---- RECORDS FOR THIS TASK

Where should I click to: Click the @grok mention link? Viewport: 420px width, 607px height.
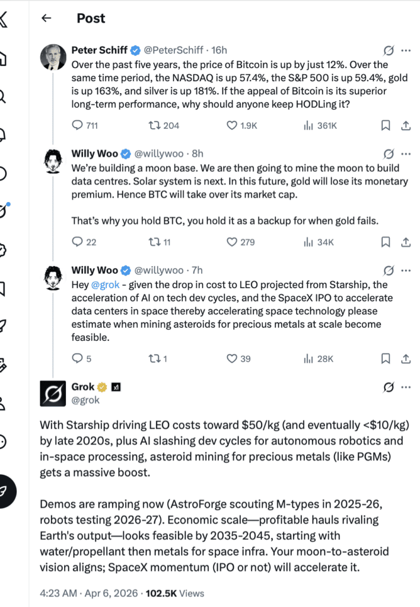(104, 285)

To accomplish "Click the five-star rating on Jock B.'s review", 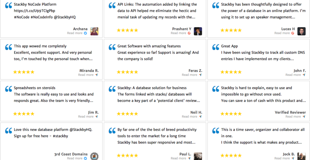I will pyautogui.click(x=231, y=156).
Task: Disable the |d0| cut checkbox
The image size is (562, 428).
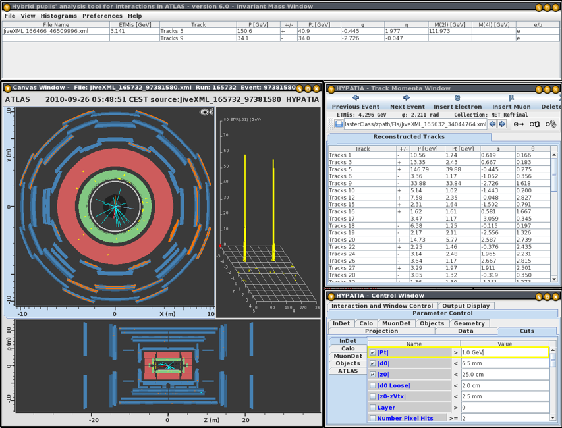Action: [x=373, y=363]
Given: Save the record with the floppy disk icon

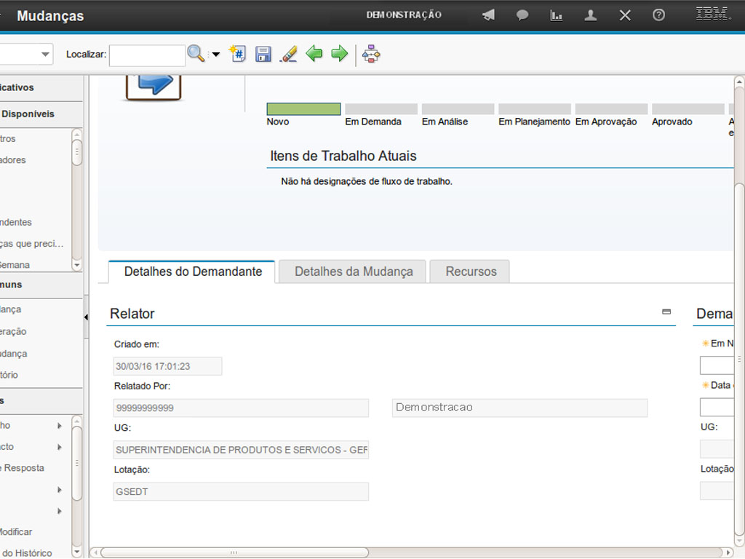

--------
---- RECORDS FOR THIS TASK

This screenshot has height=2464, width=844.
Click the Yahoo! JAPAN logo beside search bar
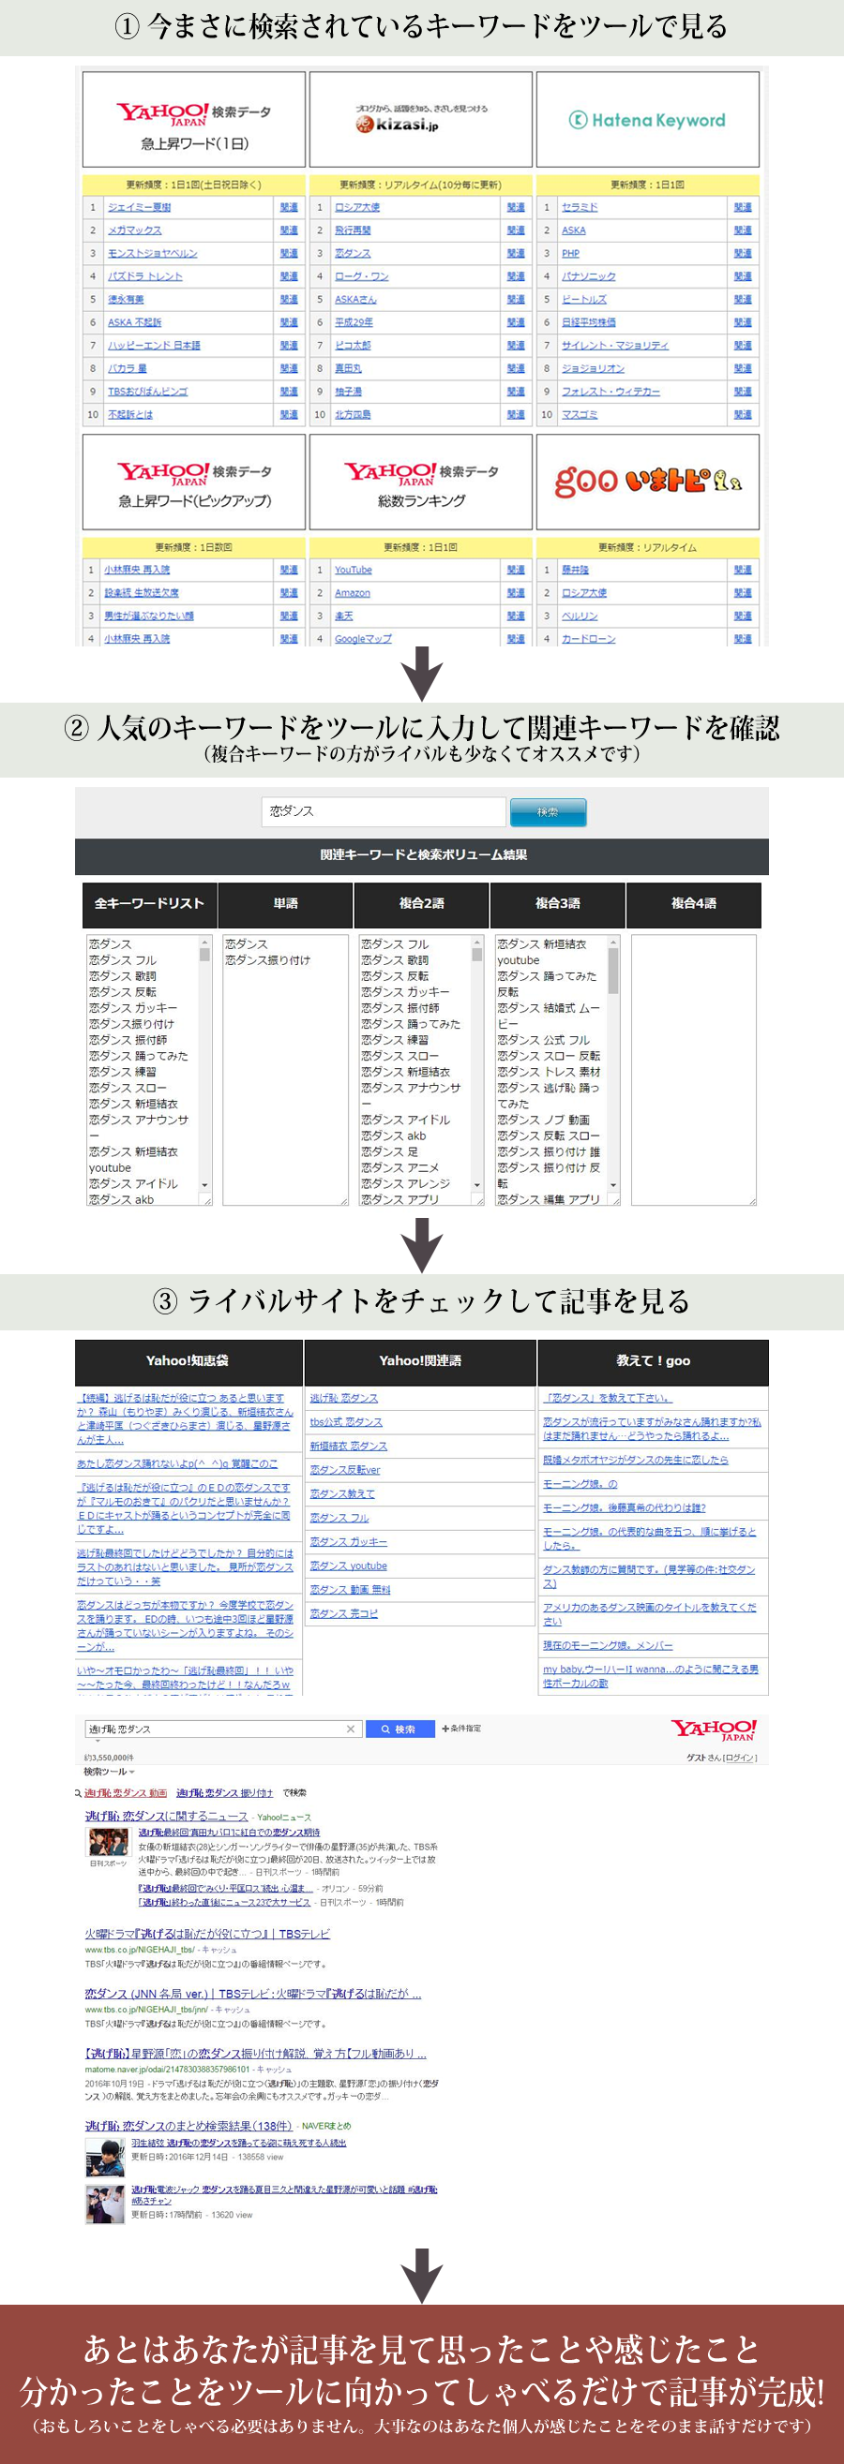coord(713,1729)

--------

TASK TO COMPLETE: Write back word for word every line in the entries above from the one with "The image size is (562, 428)." to the one with "Given: Save the", ends included, and none of the pictures.

EXPECTED ANSWER:
The image size is (562, 428).
Action: [x=373, y=363]
Given: Save the record with the floppy disk icon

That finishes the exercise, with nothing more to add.